Here are some of my best tips that I wish I had known from day one:

  • Know your entitlement rights...
    • As a student, take advantage of disabled students funds (you’ll often be given a lot of free equipment) and think hard about what will make your life easier. Student Finance really helped with the additional cost of accessible student rooms which were deemed ‘premium’ and therefore super expensive. They paid the difference between standard accommodation and an accessible room (and although the paperwork was a minefield, the financial assistance was fantastically helpful!).
    • As a young adult working for the first time, make sure to ask for reasonable adjustments from your employer. You shouldn’t have to front the cost of assistive materials such as an ergonomic mouse, an extra screen or an appropriate office chair.
    • Work out what travel entitlements you are eligible for: a free bus/freedom pass or a railcard can really help when pinching pennies (even if public transport isn’t our greatest friend). Additionally, London offers concessionary Taxicards which subsidise taxis for disabled people.

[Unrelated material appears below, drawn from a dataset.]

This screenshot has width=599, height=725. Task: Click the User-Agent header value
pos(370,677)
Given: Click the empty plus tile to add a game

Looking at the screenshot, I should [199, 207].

    • When having fun, always keep an eye out for concessionary fees or carers’ tickets for events – these cost savings really do add up, and you’d be surprised at how often you can snag brilliant seats!
    • Take advantage of your care needs assessment – many local care authorities can provide you with up to £1000 worth of disability equipment and minor adaptations to your living arrangements (on a needs assessed basis). 

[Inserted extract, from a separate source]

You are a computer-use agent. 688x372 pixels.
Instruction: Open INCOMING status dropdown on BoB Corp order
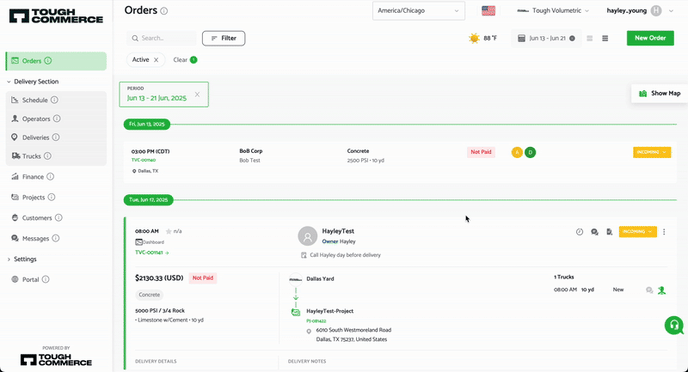652,152
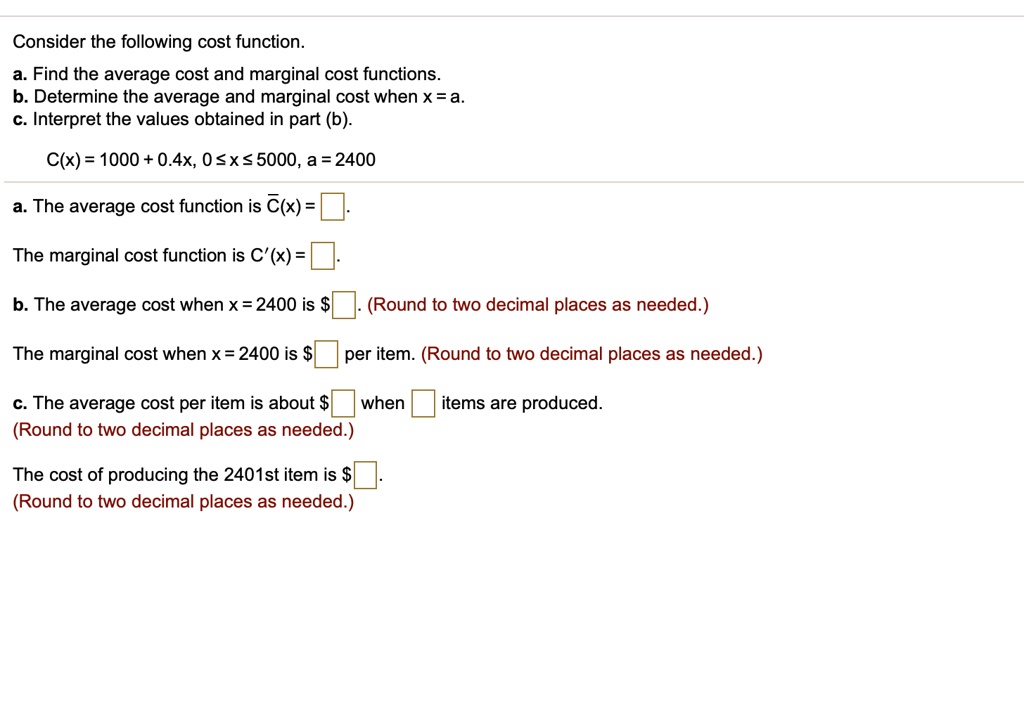Click the 'items are produced.' text

click(x=522, y=404)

  • If you can, start a rainy day fund – wheelchair maintenance is often expensive and unforeseen, so stash away a little bit of money wherever possible.
  • Plan, plan, plan – give yourself enough time to get to places, and check they are accessible for your needs. It sucks that the burden is on us to do the research, but many places are getting better at providing access information.
  • Uber Access is a great tool in London – you can now book wheelchair accessible transport without a surcharge. Uber regularly send out voucher codes to discount travel even further.
  • Think critically about bills - most people have to think carefully about electricity, gas, wifi and water usage when it comes to bills! Change supplier regularly to get the best deals wherever possible, and make sure you are paying the right amount of Council Tax (you might be entitled to a disability-related discount).
  • Don't be afraid to ask for help - whether from friends, family, charities or local support systems, make sure to ask for advice or assistance if you're struggling. Being a young adult is tough, and there are plenty of people to offer a helping hand when things get tricky. 

There can be a lot of pressure to try and keep up with our non-disabled peers.

Difference is what makes us powerful, and even if there are additional financial costs we can only go at our own pace, or however fast the wheelchair takes us.